"Work on your business, not in your business."
Michael E. Gerber, author of The E-Myth Revisited
As founders, we often start a business by doing everything ourselves—getting clients, doing the work, delivering the work, billing, tracking down payments, and repeating the cycle. As word gets around and referrals roll in, there's more work than just one or two people can handle, so we start hiring and hiring and hiring, then maybe firing, then hiring again.

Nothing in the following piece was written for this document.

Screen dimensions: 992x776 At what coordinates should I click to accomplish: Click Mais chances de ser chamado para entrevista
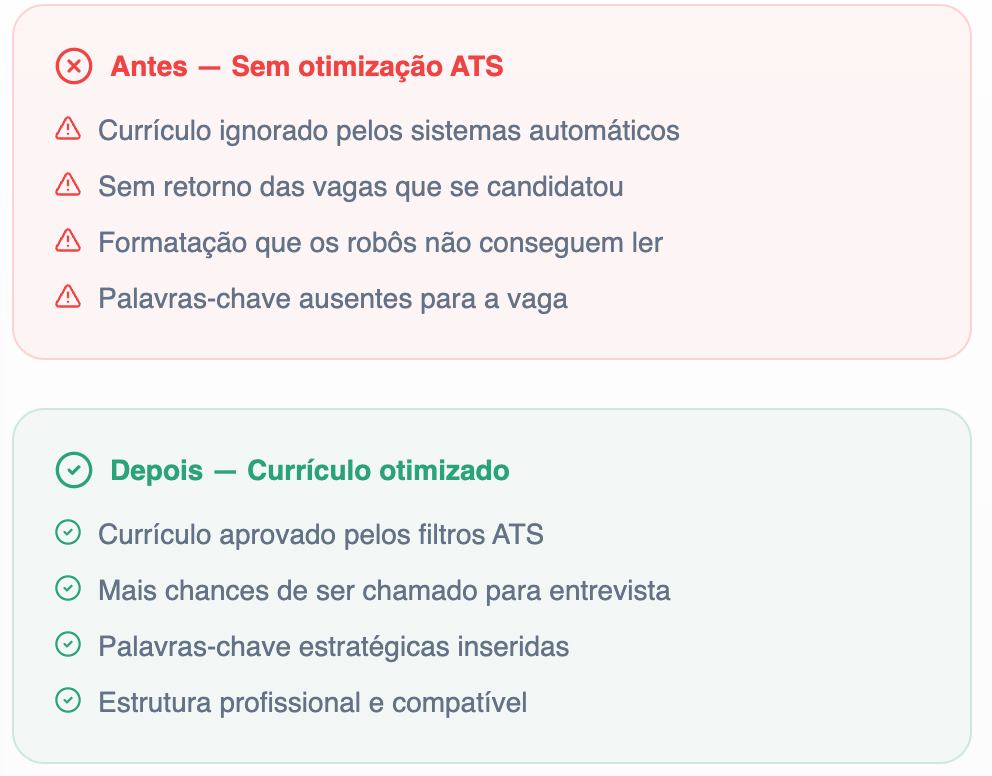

At some point, growth stalls. The referrals slow down. The pipeline dries up.
Why?
There could be many reasons, but the big one I see repeatedly through my coaching and forum retreat facilitation is the Bottleneck Effect.
As your team grows, it's crucial to consider the supporting roles. Are you still the go-to person for everything? Are you still the bottleneck, approving all the work before it's finalized? Are you still doing tasks you should've delegated? It's vital to strike a balance between managing the team and focusing on the key aspects of your business—sales, finances, and customer relationships.
So why do we delay delegating? It means trusting someone else to get it right. But what does "right" mean? Will anyone do it as well as us, especially right off the bat? Probably not. But can they improve with feedback? Absolutely. And will it ever meet our high standards of 100%? No. So, how do we adjust our expectations to accept that 85% done well is good enough?
Here are some ways to open up the flow, build trust, and take work off your plate so you can focus on the primary issues like cash flow and pipeline:
- Identify Day-to-Day Tasks: What nitty-gritty work are you doing? Invoice sending? Payment tracking? Payroll processing? Social posting? Newsletter sending? Podcast production? Make a list. What must you keep doing, and what can you automate, outsource, and delegate?
- Identify Energy Drainers: What derails you or sucks your energy? This is usually a people management issue. You're working on a proposal for a new client, and you get a call from an employee who is about to miss a deadline. Founders typically don't want to manage people. Lead? Yes. Manage? No.
- Create an Accountability Chart: Start with you at the top, then the three functions of a business—Marketing/Sales, IT/Finance, and Operations. Under each, write the roles you need based on your lists. Is it a marketing manager to keep marketing going? A bookkeeper to process payroll, send invoices, and track down payments? Can an Executive Assistant take over your calendar and travel schedule? Do you have someone internally who could step up and manage your team day-to-day?
- Focus on Sales: Here comes a little tough love–if your pipeline is dry, it's your responsibility, as the business owner, to fix it. Once fixed, you can delegate or automate aspects, but you or your partner need to get in that seat and iterate every day until you consistently close deals. Clear your plate to focus on the primary issue—zero net new business.
As founders, we tend to distract ourselves with day-to-day tasks to avoid the hard work of fixing core issues—pipeline, cash flow, firing. Day-to-day distractions are like burying our heads in the sand, waiting for problems to resolve themselves. Meanwhile, our culture becomes toxic, our bank account bleeds, and growth stalls.
As business owners, we'll always have problems, but let's start by uncorking the bottleneck, getting you out in front to plan rather than troubleshoot from behind, and ultimately getting you back to growing your business.